▸ **Aim of the task**:
From the entries below, copy each line in which the word "computer" occurs.

===== Entries shown =====

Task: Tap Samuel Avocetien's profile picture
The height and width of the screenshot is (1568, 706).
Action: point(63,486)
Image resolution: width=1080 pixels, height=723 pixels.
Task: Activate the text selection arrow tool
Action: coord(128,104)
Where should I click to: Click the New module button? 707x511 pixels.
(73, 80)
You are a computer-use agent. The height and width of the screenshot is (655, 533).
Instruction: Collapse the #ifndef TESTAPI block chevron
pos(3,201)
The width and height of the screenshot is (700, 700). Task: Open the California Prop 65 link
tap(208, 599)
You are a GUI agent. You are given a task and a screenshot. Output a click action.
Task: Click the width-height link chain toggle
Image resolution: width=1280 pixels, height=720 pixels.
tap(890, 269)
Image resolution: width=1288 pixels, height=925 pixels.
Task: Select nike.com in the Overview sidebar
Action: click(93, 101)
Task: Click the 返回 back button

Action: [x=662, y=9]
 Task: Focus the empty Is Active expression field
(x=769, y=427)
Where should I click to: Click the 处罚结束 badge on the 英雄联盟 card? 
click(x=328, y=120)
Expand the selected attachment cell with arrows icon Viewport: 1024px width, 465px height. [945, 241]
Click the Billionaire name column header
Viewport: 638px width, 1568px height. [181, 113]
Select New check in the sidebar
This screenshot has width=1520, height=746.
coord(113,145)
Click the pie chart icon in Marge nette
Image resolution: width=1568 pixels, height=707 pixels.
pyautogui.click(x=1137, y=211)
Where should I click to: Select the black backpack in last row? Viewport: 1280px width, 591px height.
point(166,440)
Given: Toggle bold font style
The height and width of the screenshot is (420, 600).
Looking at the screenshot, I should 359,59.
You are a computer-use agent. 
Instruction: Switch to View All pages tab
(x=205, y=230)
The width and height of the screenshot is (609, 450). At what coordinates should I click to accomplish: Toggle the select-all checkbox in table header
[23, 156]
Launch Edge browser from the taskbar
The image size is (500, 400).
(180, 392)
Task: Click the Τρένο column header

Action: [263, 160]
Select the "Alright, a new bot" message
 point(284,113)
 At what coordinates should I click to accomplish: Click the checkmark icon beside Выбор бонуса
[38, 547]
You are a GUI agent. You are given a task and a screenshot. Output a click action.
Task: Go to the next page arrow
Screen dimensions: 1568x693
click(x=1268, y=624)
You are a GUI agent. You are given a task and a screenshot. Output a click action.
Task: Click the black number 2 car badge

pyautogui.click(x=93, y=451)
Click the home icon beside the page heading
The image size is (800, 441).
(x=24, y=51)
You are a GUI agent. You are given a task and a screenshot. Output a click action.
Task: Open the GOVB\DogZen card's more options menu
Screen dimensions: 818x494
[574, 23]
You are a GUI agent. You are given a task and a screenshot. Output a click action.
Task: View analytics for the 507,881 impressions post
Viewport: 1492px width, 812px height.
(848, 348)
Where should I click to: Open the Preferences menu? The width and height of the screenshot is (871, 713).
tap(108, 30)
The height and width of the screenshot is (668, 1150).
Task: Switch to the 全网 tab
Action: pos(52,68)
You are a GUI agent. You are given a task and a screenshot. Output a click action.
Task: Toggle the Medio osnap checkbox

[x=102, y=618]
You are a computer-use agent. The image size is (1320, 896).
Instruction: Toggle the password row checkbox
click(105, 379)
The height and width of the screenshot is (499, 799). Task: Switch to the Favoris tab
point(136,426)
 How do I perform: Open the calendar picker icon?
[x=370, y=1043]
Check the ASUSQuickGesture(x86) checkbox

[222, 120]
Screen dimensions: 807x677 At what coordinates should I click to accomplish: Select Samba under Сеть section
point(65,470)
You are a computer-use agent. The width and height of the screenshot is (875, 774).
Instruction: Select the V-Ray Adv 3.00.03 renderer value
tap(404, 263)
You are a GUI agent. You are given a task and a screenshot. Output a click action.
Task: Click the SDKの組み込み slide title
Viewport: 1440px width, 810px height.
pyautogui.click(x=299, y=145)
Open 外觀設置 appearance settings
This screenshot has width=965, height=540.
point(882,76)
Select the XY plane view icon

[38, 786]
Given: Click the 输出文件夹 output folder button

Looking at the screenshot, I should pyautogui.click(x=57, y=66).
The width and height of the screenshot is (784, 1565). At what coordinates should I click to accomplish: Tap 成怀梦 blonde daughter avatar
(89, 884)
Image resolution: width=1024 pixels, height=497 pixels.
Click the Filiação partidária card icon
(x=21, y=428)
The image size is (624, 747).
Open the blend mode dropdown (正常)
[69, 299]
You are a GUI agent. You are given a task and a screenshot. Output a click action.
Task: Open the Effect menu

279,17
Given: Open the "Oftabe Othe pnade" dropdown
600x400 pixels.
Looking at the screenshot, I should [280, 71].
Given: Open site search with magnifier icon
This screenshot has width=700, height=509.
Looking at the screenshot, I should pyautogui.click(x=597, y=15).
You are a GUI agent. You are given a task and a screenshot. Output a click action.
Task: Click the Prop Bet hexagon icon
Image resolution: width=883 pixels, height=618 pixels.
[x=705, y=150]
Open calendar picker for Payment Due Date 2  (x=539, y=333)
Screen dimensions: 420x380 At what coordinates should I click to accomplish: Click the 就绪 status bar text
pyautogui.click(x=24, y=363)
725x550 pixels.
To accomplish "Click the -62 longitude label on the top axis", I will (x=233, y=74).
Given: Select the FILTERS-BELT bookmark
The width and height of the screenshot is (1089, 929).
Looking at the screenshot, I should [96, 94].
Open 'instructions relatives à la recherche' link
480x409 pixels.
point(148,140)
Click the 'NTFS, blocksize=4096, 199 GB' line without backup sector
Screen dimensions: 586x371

=====

▸ **Finished task**:
You are a computer-use agent. The height and width of the screenshot is (655, 533).
You are a computer-use agent. 
You are a computer-use agent. The image size is (1320, 896).
You are a computer-use agent. The width and height of the screenshot is (875, 774).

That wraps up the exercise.